Some of the sites I work with see a large percentage of their traffic come from email newsletters. These are daily or weekly newsletters that contain between 5 and 10 stories each. Given the volume of visits credited to this particular traffic source, it’s a perfect visit case to optimize. Even a slight improvement could yield significant increases in key metrics.
As it is now, a user clicks on a story in an email and ends up on the site. If he wants to read another article from the newsletter, he has to go back to his email client and click through to the site again. Wouldn’t it be better if we could offer the user a list of the newsletter’s articles directly on the article page?

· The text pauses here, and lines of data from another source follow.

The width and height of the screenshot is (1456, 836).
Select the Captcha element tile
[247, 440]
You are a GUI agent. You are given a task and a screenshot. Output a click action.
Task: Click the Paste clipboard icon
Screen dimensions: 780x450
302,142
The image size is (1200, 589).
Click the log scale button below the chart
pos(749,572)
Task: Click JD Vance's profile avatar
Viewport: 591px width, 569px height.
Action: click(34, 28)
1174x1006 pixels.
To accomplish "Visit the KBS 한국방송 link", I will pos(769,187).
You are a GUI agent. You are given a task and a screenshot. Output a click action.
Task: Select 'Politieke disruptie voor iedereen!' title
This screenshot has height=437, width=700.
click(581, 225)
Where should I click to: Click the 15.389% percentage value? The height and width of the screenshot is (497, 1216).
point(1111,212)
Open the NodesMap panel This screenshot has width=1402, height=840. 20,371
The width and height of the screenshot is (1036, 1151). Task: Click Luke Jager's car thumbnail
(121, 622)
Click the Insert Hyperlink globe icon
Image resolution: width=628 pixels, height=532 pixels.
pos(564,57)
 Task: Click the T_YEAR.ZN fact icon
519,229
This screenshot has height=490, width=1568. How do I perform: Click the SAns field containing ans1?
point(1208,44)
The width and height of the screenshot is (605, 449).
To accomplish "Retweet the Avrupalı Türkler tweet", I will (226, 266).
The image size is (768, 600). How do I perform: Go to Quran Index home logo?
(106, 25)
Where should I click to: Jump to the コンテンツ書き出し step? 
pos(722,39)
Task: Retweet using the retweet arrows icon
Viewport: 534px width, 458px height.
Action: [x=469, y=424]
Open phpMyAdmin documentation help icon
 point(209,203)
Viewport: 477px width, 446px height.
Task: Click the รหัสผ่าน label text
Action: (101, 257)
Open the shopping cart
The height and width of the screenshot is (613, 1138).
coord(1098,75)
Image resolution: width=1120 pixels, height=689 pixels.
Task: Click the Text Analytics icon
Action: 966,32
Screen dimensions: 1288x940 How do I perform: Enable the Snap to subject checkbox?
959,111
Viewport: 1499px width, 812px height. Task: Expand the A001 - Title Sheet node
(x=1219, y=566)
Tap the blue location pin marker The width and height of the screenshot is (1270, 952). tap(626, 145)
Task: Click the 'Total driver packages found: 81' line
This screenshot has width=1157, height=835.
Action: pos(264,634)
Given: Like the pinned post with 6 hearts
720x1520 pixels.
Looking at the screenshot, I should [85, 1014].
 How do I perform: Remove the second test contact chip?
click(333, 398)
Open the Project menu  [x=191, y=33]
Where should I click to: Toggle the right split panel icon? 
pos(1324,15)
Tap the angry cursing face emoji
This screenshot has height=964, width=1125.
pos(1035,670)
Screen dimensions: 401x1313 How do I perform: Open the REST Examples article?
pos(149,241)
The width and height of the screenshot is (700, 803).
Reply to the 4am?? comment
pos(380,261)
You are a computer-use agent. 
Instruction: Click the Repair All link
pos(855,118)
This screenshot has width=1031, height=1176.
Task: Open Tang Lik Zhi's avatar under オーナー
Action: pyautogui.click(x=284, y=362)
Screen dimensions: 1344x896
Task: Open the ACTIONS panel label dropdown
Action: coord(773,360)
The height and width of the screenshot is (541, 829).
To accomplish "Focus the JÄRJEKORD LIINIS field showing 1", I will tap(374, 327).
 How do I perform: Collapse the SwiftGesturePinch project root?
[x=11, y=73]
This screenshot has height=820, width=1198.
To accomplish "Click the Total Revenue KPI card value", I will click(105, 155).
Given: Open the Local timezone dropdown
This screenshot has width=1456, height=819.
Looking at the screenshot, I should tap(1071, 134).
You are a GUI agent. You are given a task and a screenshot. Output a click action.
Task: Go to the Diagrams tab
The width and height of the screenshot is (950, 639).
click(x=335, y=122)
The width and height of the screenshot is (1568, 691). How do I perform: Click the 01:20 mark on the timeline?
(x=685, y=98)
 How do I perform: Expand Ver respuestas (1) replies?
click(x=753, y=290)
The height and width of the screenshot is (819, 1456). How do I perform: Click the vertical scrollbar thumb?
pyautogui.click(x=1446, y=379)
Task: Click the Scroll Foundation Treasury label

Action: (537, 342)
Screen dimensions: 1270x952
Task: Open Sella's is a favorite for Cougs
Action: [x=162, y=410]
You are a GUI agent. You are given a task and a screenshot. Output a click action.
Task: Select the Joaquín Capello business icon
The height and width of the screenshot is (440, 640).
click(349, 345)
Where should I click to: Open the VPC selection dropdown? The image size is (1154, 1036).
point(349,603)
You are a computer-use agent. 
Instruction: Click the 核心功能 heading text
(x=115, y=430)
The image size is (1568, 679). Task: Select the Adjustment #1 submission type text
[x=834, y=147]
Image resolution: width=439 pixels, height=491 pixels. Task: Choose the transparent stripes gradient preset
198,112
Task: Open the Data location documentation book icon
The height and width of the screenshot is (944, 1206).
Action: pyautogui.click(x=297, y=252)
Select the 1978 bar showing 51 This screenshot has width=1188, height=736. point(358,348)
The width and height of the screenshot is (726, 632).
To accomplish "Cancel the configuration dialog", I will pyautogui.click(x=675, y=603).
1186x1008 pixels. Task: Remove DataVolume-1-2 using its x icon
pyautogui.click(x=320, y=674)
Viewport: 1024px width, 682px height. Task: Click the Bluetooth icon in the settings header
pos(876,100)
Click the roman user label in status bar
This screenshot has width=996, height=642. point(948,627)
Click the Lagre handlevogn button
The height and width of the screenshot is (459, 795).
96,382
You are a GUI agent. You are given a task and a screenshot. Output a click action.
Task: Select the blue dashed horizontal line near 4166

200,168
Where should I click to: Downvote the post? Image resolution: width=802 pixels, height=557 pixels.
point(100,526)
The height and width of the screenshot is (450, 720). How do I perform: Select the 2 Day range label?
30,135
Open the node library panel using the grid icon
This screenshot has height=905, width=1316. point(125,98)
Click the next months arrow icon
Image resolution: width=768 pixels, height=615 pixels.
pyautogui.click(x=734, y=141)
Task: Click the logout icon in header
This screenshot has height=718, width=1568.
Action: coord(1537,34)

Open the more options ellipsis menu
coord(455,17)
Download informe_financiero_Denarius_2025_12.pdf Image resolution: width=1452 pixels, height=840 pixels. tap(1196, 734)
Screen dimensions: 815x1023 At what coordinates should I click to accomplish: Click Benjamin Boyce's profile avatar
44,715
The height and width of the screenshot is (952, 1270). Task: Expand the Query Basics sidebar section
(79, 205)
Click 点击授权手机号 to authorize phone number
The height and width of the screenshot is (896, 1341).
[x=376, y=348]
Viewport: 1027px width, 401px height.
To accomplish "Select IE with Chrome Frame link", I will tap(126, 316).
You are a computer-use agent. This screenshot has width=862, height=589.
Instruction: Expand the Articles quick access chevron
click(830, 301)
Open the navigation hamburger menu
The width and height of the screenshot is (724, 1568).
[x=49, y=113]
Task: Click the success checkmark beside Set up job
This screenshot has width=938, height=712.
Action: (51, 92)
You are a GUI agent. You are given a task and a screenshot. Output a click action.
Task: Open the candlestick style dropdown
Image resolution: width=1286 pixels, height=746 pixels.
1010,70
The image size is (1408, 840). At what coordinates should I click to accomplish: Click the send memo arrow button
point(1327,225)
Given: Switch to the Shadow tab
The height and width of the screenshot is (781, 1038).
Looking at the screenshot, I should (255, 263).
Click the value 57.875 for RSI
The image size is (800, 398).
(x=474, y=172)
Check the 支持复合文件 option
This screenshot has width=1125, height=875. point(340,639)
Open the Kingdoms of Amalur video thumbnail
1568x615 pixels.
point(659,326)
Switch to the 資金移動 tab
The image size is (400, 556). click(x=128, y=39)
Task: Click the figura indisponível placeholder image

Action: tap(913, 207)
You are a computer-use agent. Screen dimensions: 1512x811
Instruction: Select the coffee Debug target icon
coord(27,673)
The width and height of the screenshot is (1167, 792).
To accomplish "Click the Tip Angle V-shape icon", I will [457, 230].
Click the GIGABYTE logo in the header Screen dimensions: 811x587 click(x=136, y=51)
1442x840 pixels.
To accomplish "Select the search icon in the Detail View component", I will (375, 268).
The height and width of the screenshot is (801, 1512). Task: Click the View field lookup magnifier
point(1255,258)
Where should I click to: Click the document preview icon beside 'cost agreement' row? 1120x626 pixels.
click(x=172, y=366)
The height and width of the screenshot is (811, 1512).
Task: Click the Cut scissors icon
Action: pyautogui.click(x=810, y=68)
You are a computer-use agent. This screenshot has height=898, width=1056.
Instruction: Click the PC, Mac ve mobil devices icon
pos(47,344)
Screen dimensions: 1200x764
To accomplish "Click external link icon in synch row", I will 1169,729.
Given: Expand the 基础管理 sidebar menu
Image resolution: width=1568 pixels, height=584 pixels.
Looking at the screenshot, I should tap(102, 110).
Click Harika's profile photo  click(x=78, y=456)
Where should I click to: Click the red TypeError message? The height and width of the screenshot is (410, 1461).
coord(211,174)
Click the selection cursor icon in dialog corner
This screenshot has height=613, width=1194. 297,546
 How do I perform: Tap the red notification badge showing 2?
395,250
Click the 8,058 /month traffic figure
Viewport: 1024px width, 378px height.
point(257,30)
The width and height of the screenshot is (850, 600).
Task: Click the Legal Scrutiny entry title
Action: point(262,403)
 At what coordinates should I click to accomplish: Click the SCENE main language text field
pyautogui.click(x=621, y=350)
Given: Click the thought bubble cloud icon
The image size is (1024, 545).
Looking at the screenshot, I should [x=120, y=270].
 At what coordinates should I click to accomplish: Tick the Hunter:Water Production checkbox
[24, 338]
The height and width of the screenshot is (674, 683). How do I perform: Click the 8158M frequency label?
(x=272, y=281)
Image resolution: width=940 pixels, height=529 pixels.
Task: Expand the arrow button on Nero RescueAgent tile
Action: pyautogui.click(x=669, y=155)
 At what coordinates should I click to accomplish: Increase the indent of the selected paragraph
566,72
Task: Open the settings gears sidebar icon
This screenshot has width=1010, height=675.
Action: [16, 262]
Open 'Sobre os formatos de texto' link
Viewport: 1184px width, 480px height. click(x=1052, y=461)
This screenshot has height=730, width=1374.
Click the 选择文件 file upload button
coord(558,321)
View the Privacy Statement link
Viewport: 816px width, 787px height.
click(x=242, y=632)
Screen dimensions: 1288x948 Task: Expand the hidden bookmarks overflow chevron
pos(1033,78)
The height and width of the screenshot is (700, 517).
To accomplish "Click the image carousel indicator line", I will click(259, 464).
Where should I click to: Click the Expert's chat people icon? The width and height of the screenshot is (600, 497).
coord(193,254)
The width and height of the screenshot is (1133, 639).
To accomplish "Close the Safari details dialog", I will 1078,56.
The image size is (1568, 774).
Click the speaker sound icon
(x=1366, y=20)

In this case we could build a module that displays a mini table of contents next to the article, giving the user one-click access to the entire contents of the newsletter. To ensure that only users arriving via the email — users for whom the newsletter collection is meaningful — would see it, we could trigger the module by inserting a unique query parameter in all of the email URLs.
Again, the purpose of this strategy is to better serve anonymous visitors by trying to derive what we can about their motives. If your site is based on membership or if you’re tracking behavior for behavioral targeting, you may have other and more reliable data to work with.
At a higher level, this is just about being as responsive as possible, being responsive to any information we can get our hands on. I’m not sure what you call it — Responsive UX is the only thing that comes to mind — but as long as we’re acting on meaningful information and as long as the effort required to respond is practical, I think we’re doing both our users and ourselves a service.
Over the next few months I’m planning to put some of these ideas into practice. The first step is to test one or two implementations to measure the impact. If results are positive, the next steps would be to establish a set of visit types, define custom opportunities for each, and work out the technical side to make sure we have clean, standard logic for detecting and routing the visits. I’ll be sure to write a follow-up post once the results are in.